[START OF Passage given]

As Turkey's natural gas demand increases, so do political tensions with countries where it imports its supplies. Keeping politics seperate from energy issues will be key for dealings with Iran and Russia heading into the winter.

by: Alex Jackson

Posted in:

Natural Gas & LNG News, News By Country, Russia, Turkey, Top Stories

Balancing Energy and Politics in Turkey

For Turkey the relationship between energy and politics is often not an easy one. In the last few weeks the country has found that whilst you can sometimes get away with keeping the two separate, at other times things can get very complicated indeed.

The souring of Turkey-Russia ties over Syria had led many (including this author) to speculate that reliance on Russian gas was fast becoming a vulnerability for Ankara, limiting its freedom of diplomatic manoeuvre. But during Vladimir Putin’s visit to Turkey at the start of December the two sides agreed to disagree, setting aside their often vocal disputes over the future of Bashar al-Assad to boost trade and energy ties.

The day before Putin’s arrival, Russian Energy Minister Alexander Novak set the tone by saying that “we have always helped Turkey when they have experienced problems managing during the winter . . . if needed, and a joint agreement was reached, it is possible to do this again.” Putin, at a meeting with Prime Minister Erdoğan, also said that “Russia is always ready to give our Turkish partners a shoulder to rely on at difficult times.”

[END OF Passage given]
[START OF Data lines]

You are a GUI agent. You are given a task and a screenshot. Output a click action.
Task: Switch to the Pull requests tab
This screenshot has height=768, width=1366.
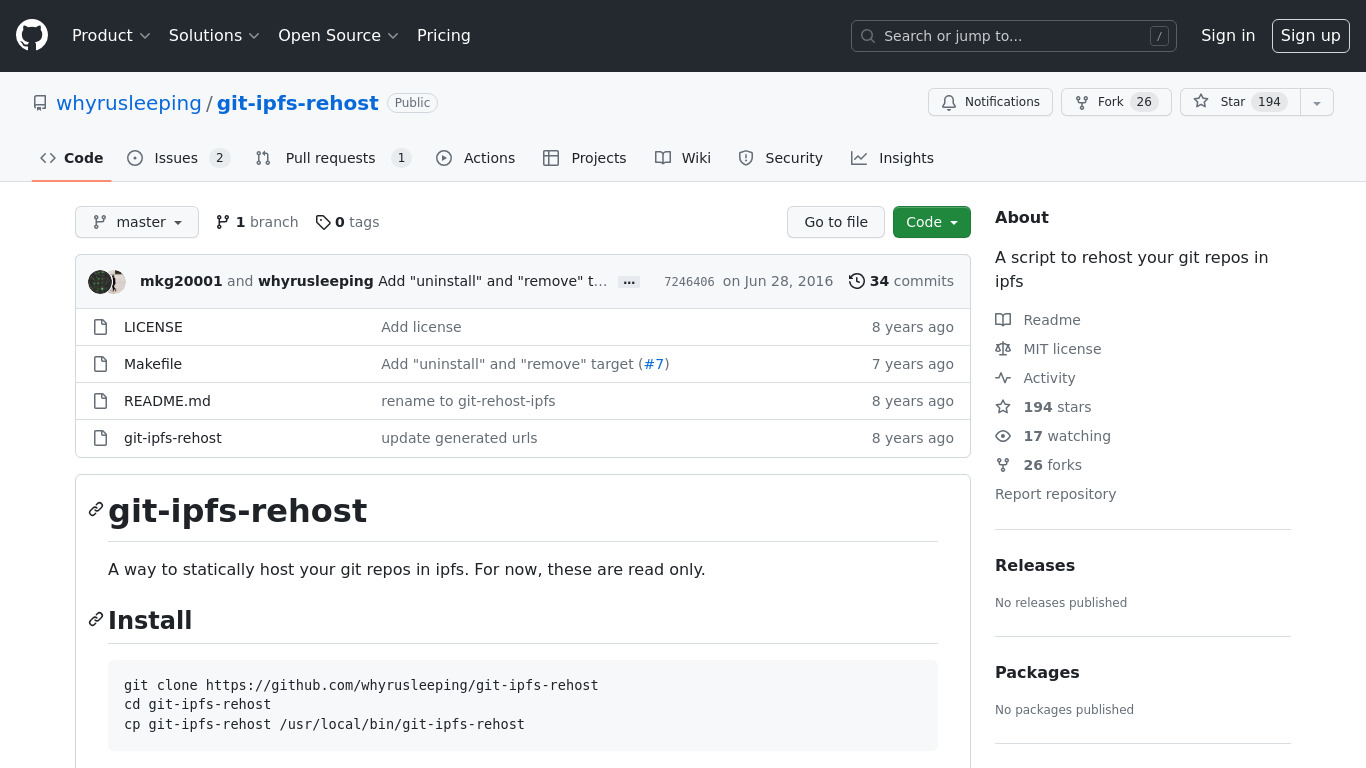click(331, 158)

[END OF Data lines]

In the passage on Turkey's energy and politics, who was the Russian Energy Minister quoted the day before Putin's arrival?

Alexander Novak